Professor Steve Field CBE FRCP FFPH FRCGP 

Chief Inspector of General Practice

13 April 2016

During a routine inspection

Letter from the Chief Inspector of General Practice

We carried out an announced comprehensive inspection at Penshurst Gardens Surgery on 13 April 2016. Overall the practice is rated as good.

Our key findings across all the areas we inspected were as follows:

  • There was an open and transparent approach to safety and an effective system in place for reporting and recording significant events.
  • Risks to patients were assessed and well managed with the exception of those relating to fire safety and systems for actioning incoming correspondence.

  • Staff assessed patients’ needs and delivered care in line with current evidence based guidance. Staff had been trained to provide them with the skills, knowledge and experience to deliver effective care and treatment.

  • Patients said they were treated with compassion, dignity and respect and they were involved in their care and decisions about their treatment.

  • Information about services and how to complain was available and easy to understand. Improvements were made to the quality of care as a result of complaints and concerns.
  • Patients spoke positively about the ease of making an appointment with a named GP and there was continuity of care with urgent appointments available the same day.
  • GP patient survey feedback was lower than local and national averages regarding phone access but the practice highlighted actions being taken to improve access.
  • The practice had good facilities and was well equipped to treat patients and meet their needs.
  • There was a clear leadership structure and staff felt supported by management.
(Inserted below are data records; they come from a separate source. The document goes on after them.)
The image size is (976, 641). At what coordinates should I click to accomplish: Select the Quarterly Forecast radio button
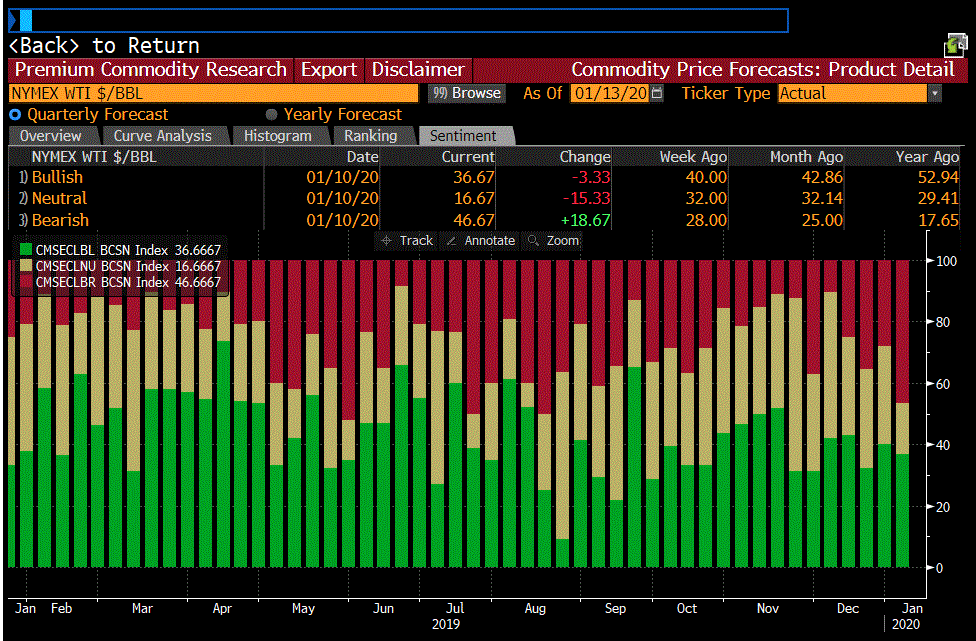point(15,115)
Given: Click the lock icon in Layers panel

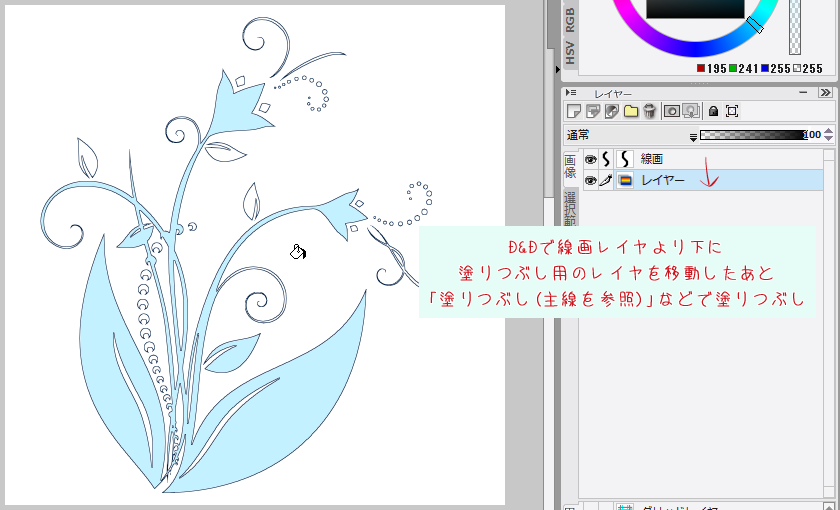Looking at the screenshot, I should coord(714,111).
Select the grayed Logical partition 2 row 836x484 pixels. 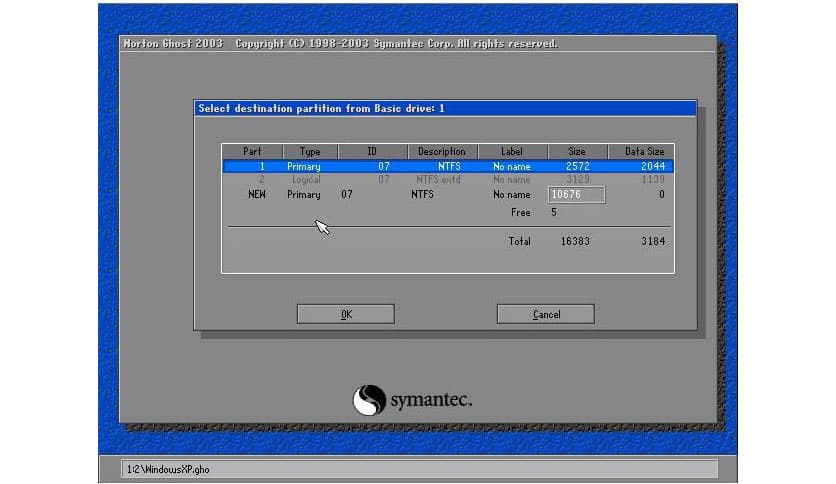click(x=447, y=179)
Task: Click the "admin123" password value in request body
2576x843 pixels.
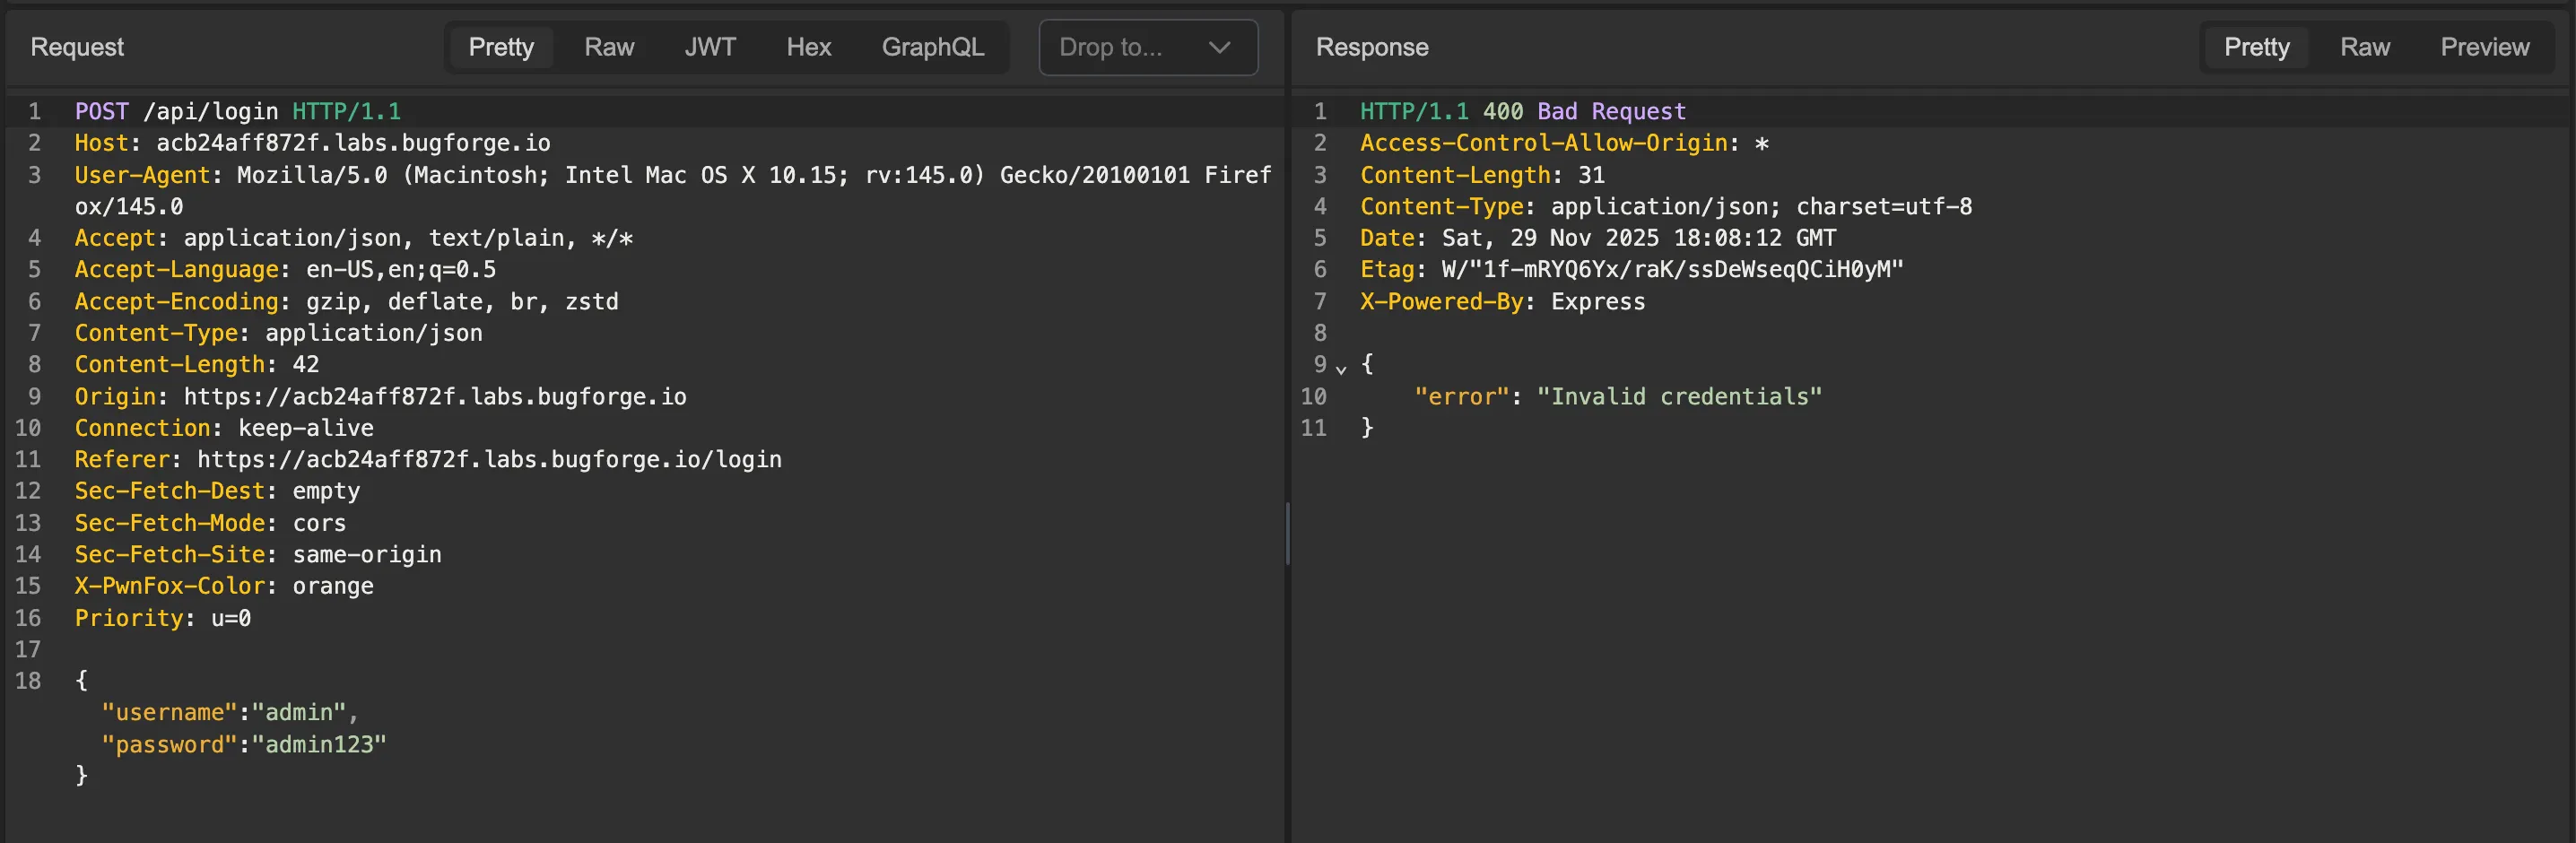Action: [318, 744]
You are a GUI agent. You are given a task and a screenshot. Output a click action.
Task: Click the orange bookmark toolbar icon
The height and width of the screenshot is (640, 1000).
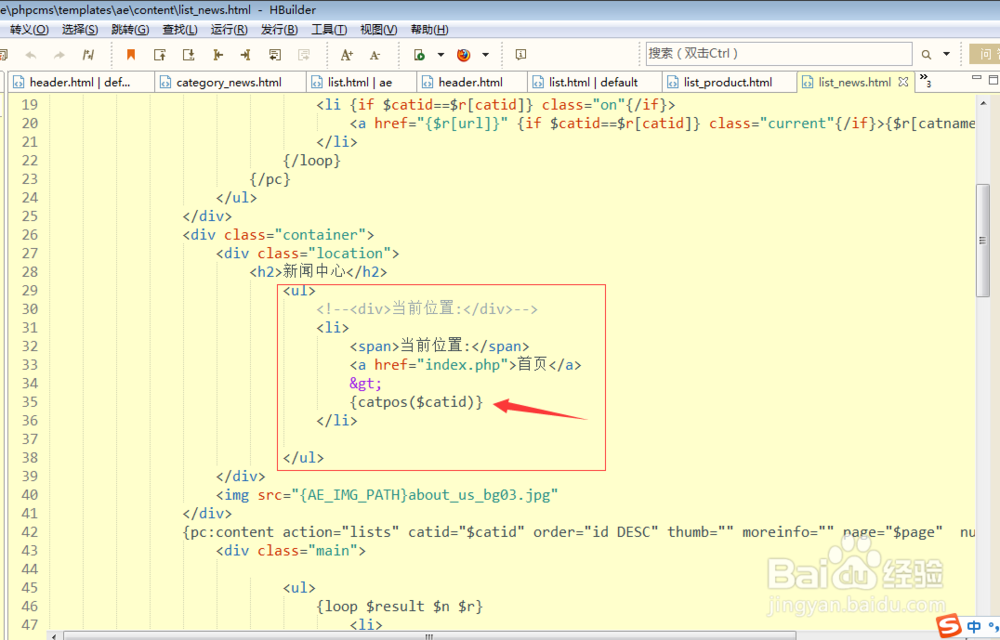(131, 55)
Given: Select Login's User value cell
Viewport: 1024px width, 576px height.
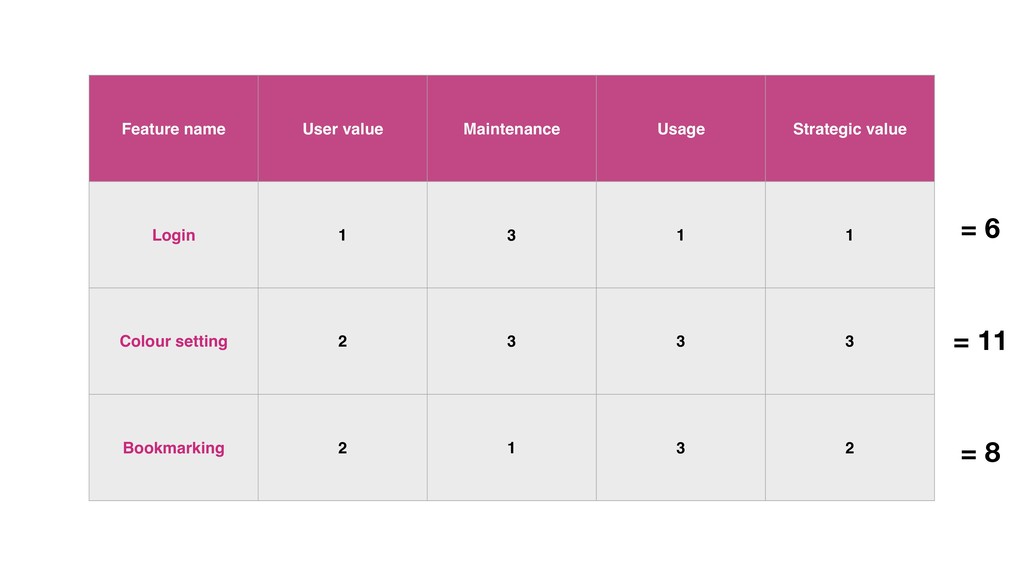Looking at the screenshot, I should tap(342, 235).
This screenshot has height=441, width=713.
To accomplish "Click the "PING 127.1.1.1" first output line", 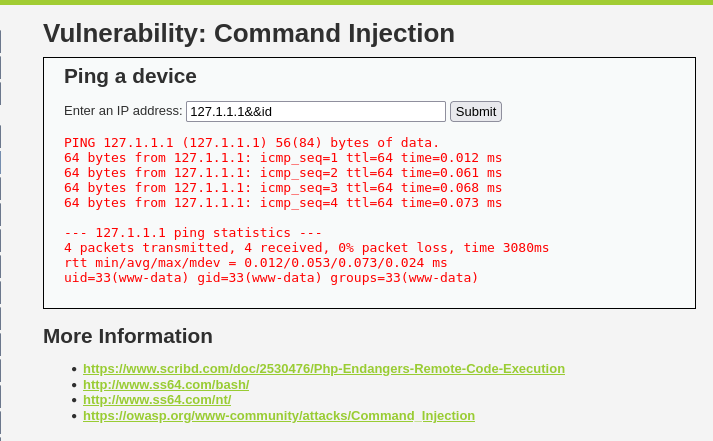I will coord(252,142).
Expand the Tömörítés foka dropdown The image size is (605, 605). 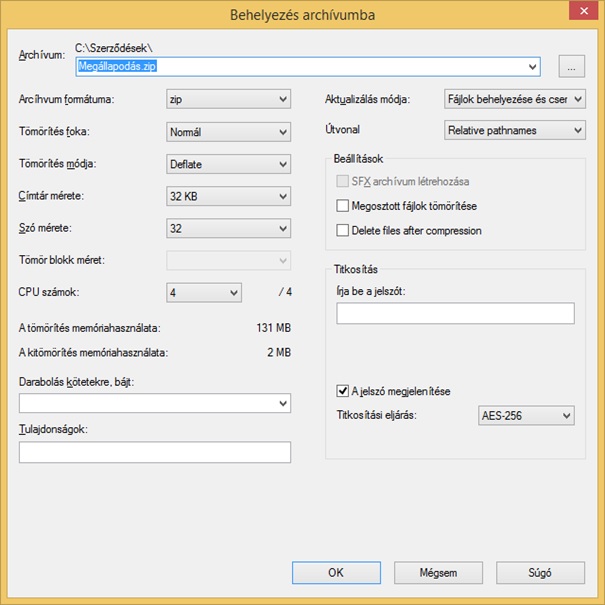(x=228, y=132)
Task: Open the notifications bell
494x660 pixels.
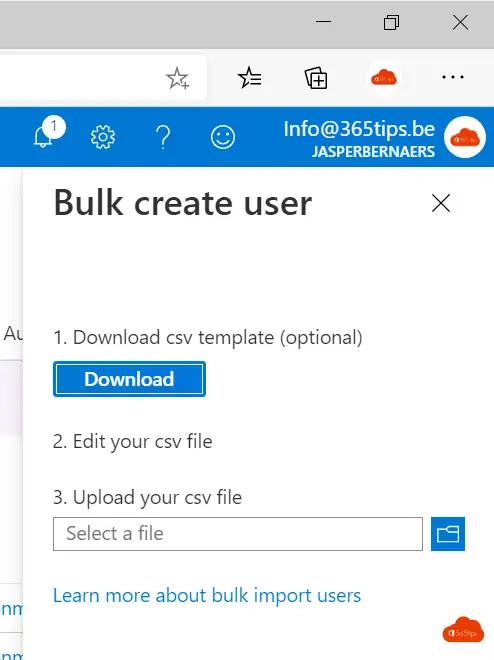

The practice proactively sought feedback from staff and patients, which it acted on.
  • The provider was aware of and complied with the requirements of the duty of candour.

The areas where the provider must make improvement are:

  • Ensure that annual fire risk assessments take place.

  • Introduce a monthly temperature monitoring regime in accordance with the recommendations of a February 2014 Legionella risk assessment; and ensure that subsequent assessments take place in accordance with recommended guidance.

  • Ensure that the system in place for actioning and monitoring incoming correspondence is appropriate to keep people safe.

The areas where the provider should make improvement are:

  • Introduce a system for routinely checking its emergency oxygen cylinder.

  • Introduce a system for checking phone access availability, so as to assess the impact of recent changes.